• **Task item**
From the line with "Where should I click to: Click" through the last line of the records below, both ends included, transcribe only those lines, exactly, and omit the pictures.
Information provided section start
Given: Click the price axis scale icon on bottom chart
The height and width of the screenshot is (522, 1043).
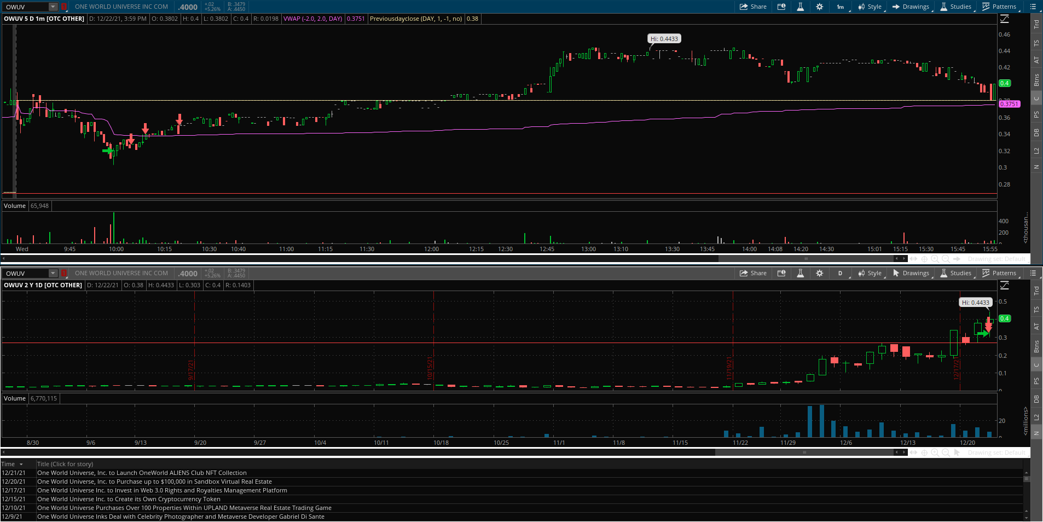Looking at the screenshot, I should click(1005, 286).
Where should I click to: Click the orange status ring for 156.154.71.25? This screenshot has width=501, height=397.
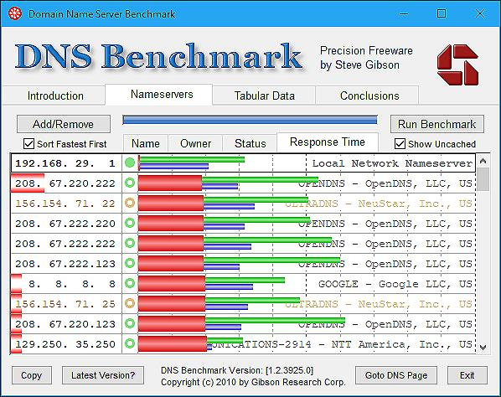(x=130, y=303)
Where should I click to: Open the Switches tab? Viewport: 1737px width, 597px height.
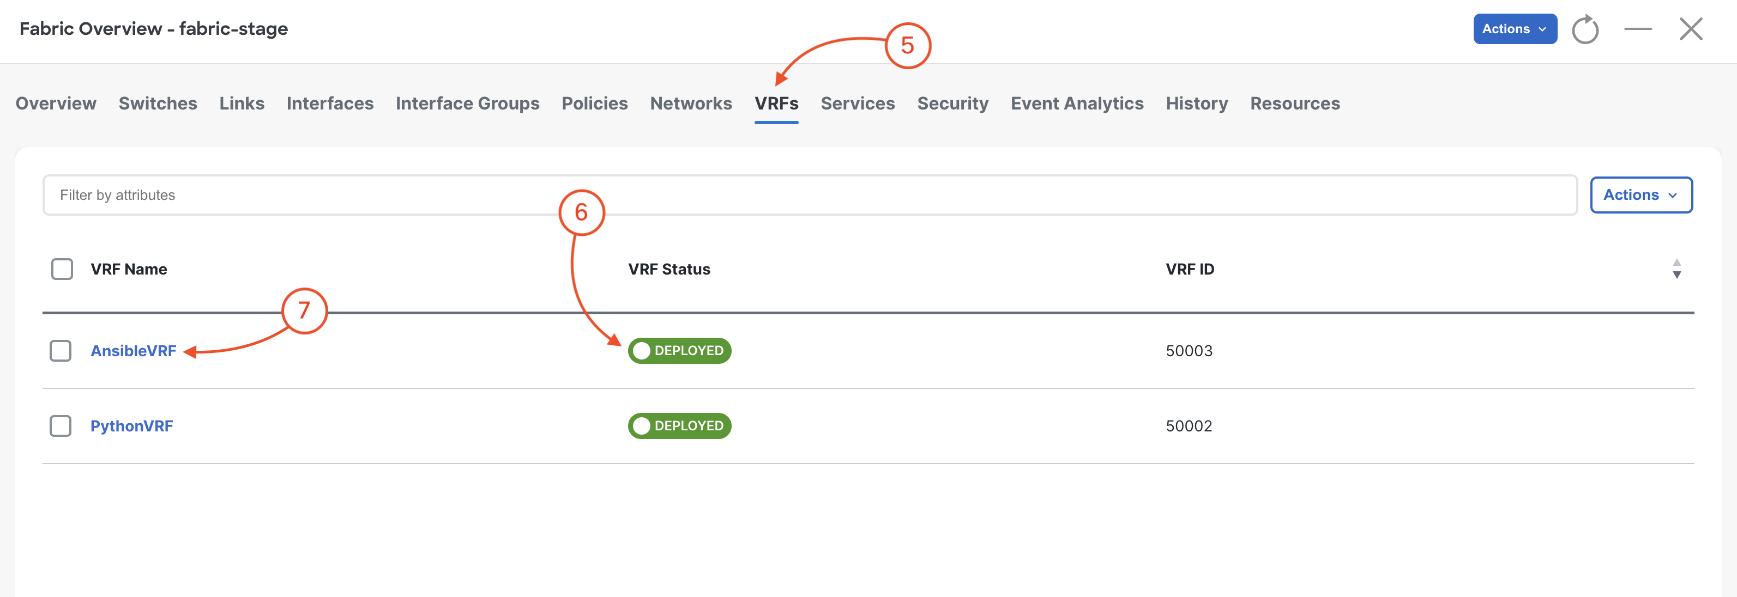(158, 103)
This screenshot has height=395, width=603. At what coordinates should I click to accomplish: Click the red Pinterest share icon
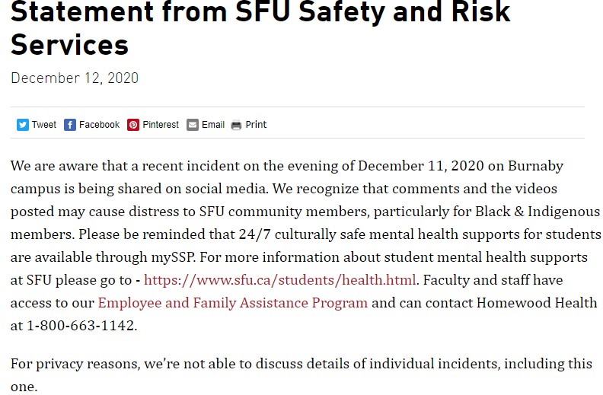[133, 125]
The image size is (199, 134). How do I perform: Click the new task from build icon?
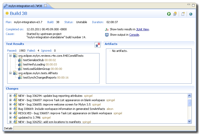pyautogui.click(x=183, y=14)
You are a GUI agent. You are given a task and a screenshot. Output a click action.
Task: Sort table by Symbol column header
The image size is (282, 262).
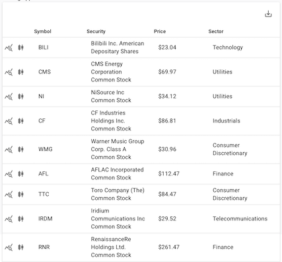coord(42,31)
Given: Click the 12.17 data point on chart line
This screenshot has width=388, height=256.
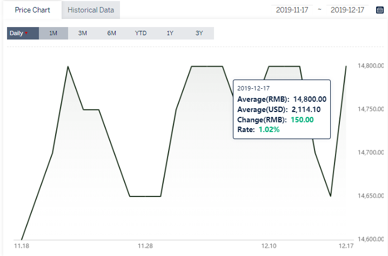Looking at the screenshot, I should [346, 66].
Information provided section end
• **Answer to this problem**
Where should I click to: Click the orange status ring for 156.154.71.25? This screenshot has width=501, height=397.
(x=130, y=303)
Where should I click to: Open the Switches tab? Viewport: 1737px width, 597px height.
(158, 103)
This screenshot has height=395, width=603. At what coordinates should I click to accomplish: Click the red Pinterest share icon
[133, 125]
The image size is (199, 134). How do I perform: Click the new task from build icon?
pyautogui.click(x=183, y=14)
You are a GUI agent. You are given a task and a screenshot. Output a click action.
Task: Sort table by Symbol column header
The image size is (282, 262).
coord(42,31)
Given: Click the 12.17 data point on chart line
This screenshot has width=388, height=256.
Looking at the screenshot, I should [346, 66].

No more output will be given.